Glabridin resensitizes p-glycoprotein-overexpressing multidrug-resistant cancer cells to conventional chemotherapeutic agents.

Abstract Source:

Eur J Pharmacol. 2019 Jun 5 ;852:231-243. Epub 2019 Apr 5. PMID: 30959046

Abstract Author(s):

Jin Qian, Mengxin Xia, Wei Liu, Lujia Li, Jun Yang, Ye Mei, Qianchao Meng, Yan Xie

Article Affiliation:

Jin Qian

Abstract:

Multidrug resistance (MDR) remains an obstacle to chemotherapy related with the overexpression of several efflux membrane proteins, and p-glycoprotein (P-gp) is the most studied among them. Thus, continuous investigational efforts are necessary to find valuable MDR reversal agents, and the flavonoid compound glabridin (GBD) seems to be a promising candidate. This study aimed to investigate the potential of GBD against MDR and explore the possible mechanisms. First, we found that GBD could decrease the half maximal inhibitory concentration of paclitaxel and doxorubicin (DOX) in breast cancer cells like MDA-MB-231/MDR1 cells and MCF-7/ADR cells. It was further explained that GBD enhanced the apoptosis of MDA-MB-231/MDR1 cells induced by DOX, due to the increased accumulation of DOX. Then, tests were performed to explore the possible MDR reversal mechanisms. On one hand, GBD can suppress the expression of P-gp. On the other hand, GBD can downregulate the activity of P-gp ATPase when cotreated with DOX or verapamil, revealing that GBD was a substrate of P-gp.
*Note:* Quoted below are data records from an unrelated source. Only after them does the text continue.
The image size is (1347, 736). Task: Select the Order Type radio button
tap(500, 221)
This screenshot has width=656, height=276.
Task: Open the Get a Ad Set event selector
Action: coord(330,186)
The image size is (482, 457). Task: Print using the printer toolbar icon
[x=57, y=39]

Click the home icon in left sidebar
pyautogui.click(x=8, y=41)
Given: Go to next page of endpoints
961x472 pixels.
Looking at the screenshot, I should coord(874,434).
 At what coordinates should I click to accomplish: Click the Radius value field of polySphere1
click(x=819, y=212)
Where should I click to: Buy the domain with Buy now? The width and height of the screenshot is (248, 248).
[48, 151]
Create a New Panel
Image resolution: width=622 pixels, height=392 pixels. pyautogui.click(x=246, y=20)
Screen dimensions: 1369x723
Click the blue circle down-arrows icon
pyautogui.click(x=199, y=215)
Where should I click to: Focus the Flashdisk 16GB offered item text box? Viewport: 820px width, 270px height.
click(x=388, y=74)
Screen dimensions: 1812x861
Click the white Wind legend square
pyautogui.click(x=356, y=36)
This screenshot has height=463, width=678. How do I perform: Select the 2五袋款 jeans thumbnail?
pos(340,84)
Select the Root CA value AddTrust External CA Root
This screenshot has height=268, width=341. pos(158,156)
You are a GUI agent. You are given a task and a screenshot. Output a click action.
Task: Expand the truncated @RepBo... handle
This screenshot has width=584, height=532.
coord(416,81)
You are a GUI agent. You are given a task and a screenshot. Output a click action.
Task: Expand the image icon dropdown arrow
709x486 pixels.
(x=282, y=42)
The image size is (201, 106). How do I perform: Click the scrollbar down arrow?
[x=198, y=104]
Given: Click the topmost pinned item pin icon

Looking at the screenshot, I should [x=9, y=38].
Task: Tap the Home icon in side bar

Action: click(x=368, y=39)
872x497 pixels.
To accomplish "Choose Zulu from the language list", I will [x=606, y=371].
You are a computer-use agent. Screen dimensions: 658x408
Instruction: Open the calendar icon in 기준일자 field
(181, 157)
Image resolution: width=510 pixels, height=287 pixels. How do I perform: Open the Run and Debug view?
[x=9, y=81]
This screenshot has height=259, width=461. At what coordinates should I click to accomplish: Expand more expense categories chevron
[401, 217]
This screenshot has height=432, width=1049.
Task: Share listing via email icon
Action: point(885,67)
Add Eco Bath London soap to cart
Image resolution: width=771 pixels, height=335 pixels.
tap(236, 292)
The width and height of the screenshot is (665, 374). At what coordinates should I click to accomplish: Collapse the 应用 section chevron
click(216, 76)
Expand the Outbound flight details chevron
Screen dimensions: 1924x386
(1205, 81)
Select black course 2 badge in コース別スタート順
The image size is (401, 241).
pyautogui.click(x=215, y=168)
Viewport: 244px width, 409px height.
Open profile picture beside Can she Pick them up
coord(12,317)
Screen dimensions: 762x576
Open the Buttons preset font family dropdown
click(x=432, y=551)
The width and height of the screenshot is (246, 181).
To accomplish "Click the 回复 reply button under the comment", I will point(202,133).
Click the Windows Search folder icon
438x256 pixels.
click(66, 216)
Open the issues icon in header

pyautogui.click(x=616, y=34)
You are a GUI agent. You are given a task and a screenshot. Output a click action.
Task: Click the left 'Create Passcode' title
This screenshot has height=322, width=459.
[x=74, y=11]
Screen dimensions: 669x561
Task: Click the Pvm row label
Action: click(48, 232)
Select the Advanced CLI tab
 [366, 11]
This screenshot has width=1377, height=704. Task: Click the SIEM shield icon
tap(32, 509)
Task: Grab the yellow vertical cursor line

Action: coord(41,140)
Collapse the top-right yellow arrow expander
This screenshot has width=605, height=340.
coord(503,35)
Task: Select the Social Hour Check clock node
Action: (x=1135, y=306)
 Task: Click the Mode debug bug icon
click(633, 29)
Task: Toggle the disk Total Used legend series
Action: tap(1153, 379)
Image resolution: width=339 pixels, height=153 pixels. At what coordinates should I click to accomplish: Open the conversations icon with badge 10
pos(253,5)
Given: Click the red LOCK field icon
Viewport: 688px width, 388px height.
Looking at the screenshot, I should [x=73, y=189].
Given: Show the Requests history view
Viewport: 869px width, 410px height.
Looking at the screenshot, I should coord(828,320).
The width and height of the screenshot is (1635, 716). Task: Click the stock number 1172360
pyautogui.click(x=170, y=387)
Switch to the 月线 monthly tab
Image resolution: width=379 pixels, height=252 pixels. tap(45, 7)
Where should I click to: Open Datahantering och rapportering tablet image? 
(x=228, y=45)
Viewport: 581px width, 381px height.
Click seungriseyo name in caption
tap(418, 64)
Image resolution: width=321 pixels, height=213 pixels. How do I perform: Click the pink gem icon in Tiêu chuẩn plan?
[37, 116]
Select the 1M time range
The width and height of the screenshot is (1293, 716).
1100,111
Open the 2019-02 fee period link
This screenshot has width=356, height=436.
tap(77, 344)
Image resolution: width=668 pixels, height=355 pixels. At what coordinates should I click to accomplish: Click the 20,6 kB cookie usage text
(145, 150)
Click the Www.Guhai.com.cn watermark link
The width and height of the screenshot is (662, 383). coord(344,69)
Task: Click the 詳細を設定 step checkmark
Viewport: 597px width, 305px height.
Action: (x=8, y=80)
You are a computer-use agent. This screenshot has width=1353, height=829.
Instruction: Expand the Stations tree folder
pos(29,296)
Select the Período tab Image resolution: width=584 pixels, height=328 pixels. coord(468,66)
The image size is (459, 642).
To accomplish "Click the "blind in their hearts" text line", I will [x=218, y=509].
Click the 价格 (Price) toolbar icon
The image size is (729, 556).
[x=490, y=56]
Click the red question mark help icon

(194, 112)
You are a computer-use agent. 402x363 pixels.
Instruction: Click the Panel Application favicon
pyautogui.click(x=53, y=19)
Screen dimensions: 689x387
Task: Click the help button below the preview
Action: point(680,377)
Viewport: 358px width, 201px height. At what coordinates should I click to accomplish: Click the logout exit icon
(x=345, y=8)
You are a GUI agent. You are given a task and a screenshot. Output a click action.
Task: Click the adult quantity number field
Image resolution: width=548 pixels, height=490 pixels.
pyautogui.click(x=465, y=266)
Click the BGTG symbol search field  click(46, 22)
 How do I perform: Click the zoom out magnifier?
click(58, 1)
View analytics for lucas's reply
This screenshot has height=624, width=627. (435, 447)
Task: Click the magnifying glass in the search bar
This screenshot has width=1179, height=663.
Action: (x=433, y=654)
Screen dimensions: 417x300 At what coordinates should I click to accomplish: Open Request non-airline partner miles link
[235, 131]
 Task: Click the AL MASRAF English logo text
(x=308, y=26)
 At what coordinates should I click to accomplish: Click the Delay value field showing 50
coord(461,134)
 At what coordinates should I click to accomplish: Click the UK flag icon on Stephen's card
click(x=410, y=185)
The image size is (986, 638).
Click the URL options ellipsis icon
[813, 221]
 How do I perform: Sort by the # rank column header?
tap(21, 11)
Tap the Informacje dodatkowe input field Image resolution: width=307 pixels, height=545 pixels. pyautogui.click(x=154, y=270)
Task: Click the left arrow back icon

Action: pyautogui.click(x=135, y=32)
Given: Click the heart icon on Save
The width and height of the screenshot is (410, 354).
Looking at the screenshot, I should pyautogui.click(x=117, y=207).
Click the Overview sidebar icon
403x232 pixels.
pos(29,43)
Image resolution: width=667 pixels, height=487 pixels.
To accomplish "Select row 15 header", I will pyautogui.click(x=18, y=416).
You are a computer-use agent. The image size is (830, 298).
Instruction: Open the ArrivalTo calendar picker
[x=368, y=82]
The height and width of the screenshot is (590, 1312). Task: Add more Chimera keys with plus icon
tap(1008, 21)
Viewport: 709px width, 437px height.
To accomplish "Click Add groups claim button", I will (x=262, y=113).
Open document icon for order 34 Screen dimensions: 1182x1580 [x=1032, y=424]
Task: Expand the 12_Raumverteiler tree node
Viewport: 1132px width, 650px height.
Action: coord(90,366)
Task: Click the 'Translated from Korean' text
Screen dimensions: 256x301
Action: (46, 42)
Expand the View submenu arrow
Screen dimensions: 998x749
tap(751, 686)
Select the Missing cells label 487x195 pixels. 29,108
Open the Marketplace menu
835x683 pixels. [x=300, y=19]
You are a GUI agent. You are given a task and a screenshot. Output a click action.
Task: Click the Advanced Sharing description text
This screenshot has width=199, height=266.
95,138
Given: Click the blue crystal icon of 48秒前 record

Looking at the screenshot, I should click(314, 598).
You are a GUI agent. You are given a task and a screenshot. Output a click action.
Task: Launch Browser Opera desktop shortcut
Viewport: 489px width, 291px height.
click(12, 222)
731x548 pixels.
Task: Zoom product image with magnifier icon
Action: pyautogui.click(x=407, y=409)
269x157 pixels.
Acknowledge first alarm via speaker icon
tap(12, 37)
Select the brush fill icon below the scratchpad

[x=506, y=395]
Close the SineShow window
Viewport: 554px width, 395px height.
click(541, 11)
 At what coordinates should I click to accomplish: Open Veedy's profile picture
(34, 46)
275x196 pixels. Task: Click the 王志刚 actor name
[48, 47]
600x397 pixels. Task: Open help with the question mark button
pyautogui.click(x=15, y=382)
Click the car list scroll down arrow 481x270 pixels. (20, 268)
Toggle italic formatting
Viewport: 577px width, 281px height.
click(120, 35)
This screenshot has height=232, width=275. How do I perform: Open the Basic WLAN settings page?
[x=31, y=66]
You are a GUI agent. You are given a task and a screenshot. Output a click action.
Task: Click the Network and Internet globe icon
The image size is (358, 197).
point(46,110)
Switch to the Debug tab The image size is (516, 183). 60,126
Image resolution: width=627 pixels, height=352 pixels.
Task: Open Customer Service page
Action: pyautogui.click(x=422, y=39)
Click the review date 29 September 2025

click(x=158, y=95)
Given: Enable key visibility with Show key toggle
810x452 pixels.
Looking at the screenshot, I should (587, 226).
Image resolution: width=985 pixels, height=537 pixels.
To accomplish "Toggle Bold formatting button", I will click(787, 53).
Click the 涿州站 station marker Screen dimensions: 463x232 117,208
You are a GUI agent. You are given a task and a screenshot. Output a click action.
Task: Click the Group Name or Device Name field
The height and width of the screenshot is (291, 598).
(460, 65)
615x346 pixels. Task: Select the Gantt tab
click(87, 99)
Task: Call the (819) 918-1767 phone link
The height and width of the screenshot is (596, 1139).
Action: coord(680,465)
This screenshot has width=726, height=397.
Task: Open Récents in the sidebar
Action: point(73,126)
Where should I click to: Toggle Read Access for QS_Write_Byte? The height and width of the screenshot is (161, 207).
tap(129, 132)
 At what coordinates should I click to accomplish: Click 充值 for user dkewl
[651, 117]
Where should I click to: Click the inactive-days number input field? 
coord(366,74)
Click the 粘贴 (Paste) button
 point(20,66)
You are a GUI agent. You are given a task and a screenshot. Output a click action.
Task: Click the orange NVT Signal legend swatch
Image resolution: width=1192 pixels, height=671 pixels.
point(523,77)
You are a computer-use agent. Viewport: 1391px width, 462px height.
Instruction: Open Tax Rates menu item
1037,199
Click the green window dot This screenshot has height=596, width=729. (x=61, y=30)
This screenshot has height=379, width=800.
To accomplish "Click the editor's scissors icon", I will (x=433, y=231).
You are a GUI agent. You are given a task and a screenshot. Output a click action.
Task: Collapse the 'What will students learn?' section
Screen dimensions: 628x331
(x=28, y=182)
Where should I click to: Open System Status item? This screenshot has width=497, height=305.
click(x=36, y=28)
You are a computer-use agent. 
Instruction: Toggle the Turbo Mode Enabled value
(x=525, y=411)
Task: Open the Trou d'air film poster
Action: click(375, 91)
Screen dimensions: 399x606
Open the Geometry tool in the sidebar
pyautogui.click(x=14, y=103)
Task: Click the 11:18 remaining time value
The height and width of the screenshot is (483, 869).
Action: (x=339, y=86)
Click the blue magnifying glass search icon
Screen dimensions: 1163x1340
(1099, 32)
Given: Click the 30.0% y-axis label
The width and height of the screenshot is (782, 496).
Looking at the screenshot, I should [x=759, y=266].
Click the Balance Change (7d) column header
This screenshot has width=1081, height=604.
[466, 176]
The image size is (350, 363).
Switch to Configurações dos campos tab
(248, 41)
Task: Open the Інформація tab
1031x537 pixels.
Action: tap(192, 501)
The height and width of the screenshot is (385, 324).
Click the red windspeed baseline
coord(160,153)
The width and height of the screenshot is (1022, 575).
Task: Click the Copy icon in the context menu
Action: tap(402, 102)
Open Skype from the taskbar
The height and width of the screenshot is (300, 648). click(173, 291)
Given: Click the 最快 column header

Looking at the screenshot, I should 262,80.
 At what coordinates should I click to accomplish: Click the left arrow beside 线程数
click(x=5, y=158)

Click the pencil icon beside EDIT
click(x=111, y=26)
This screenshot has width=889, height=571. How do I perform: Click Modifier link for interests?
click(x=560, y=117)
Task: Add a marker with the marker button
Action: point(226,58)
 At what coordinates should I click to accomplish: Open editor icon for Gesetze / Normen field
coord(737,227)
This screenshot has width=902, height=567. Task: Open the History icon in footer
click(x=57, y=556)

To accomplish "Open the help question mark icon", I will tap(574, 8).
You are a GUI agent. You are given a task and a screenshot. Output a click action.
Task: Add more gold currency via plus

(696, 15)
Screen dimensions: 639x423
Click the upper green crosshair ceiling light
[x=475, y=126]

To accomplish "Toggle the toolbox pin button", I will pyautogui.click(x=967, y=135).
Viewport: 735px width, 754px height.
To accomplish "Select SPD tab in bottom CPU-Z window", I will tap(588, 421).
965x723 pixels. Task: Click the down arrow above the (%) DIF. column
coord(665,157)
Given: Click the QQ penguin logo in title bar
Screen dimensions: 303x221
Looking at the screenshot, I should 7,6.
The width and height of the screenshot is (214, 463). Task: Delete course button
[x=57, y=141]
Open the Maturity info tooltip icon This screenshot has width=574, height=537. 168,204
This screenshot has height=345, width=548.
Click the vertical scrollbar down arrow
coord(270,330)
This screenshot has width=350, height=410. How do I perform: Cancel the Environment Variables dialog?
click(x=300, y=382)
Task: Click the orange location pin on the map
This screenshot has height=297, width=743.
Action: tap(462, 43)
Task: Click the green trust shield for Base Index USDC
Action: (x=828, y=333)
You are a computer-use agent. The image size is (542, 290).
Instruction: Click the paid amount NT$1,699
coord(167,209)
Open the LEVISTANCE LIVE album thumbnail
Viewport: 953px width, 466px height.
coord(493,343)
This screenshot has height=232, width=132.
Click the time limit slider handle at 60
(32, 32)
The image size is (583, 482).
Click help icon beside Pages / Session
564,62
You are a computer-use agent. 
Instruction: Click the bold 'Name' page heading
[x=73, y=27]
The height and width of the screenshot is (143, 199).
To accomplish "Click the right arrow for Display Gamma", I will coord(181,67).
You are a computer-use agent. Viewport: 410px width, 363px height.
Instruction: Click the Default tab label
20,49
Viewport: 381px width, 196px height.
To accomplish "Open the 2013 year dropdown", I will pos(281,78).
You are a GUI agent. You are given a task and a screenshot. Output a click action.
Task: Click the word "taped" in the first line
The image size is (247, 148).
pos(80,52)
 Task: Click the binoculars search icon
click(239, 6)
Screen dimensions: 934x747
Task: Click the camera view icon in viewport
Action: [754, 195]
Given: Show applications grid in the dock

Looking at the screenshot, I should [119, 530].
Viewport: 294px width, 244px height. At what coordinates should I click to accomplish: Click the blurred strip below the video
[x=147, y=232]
Moreover, the obtained kinetic inhibition parameters proved that GBD was a competitive inhibitor of P-gp, and in molecular docking simulation modeling, GBD exhibited stronger binding affinity with P-gp than DOX. In conclusion, GBD can increase the accumulation of DOX in MDA-MB-231/MDR1 cells by suppressing the expression of P-gp and competitively inhibiting the P-gp efflux pump and enhance the apoptosis of MDA-MB-231/MDR1 cells induced by DOX, and thus realize reversal effects on MDR. Therefore, the combination therapy of anticancer drugs and flavonoid-like GBD is a promising strategy to overcome P-gp-mediated MDR.